The Australian researchers based their study on 8,58,507 people and 28,203 cases of coronary heart diseases, included in 64 studies, conducted between 1966 and 2011.
Diabetes posed great threat to the heart, in both men and women. While diabetes nearly doubled (2.16) the risk of developing heart disease in men, the heart risk associated with diabetes nearly tripled (2.82) in women, compared to their corresponding non-diabetic controls.
Results of the study, reported in Diabetologia come as a support to previous studies that cited 46 percent increased risk of death from heart disease and 25 percent additional risk of stroke in women with diabetes compared to male diabetic patients.

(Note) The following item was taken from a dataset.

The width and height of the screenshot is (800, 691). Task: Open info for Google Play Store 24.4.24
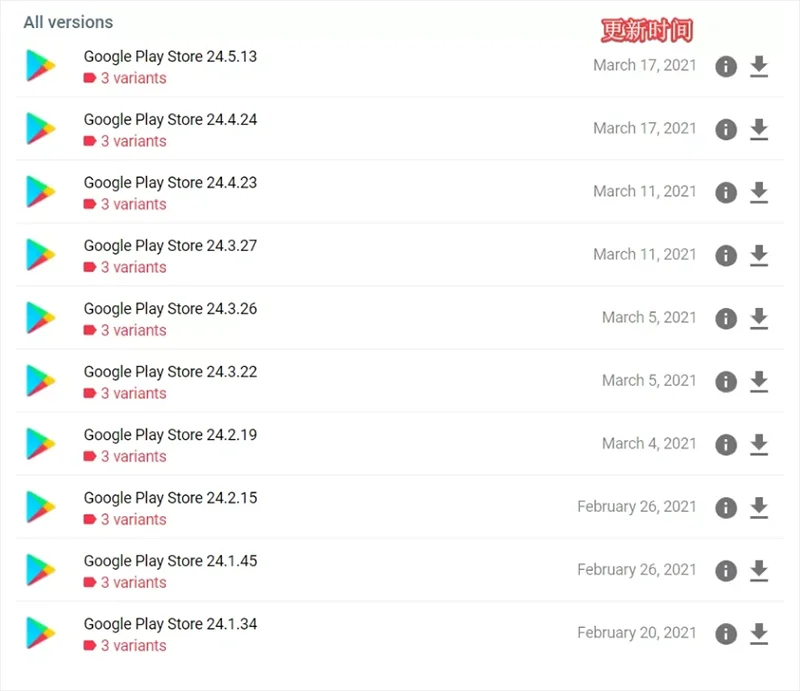(x=726, y=130)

Men become diabetic much earlier than women, and so manage to receive an improved care, treatment and constant monitoring, than women.
"Physicians may be more likely to recognise the early symptoms of CHD in men than women because of men's higher absolute risk, and thus sex differences in medication use and risk factor control may still exist," Professor Rachel Huxley from the University of Queensland, Australia and colleagues, said in a news release. "Greater awareness of early symptoms of CHD in women and sex-specific therapeutic risk factor management, irrespective of the presence of diabetes, will be the best way to improve clinical outcomes in both women and men."
Diabetes is a condition when a person's blood sugar levels become extremely high. The chronic condition occurs due to two reasons - when the pancreas fails to produce enough insulin in the body or when the body cells refuse to give proper response to insulin.
The high sugar levels in the blood damages blood vessels and leads to hypertension and atherosclerosis or an accumulation of plaques on the artery walls. The narrowing and hardening of arteries are well-known factors that pose risk to the heart. The build-up of fatty deposits in the artery wall reduces blood flow, causing blood clots, heart failure, strokes, high blood pressure, renal failure, leg pains and aneurysm or swelling of blood vessels.
Nearly 65 percent of diabetic people die from heart disease or stroke, according to the American Heart Association. Hypertension, obesity, abnormal blood lipids associated with diabetes have been known to play a major role in this occurrence.
Nearly 347 million people around the world are estimated to be affected with diabetes. In 2012, nearly 62 million Indians were diabetic. However, research shows that nearly 44 lakh Indians, aged between 20 and 79, are still unaware that they are diabetic.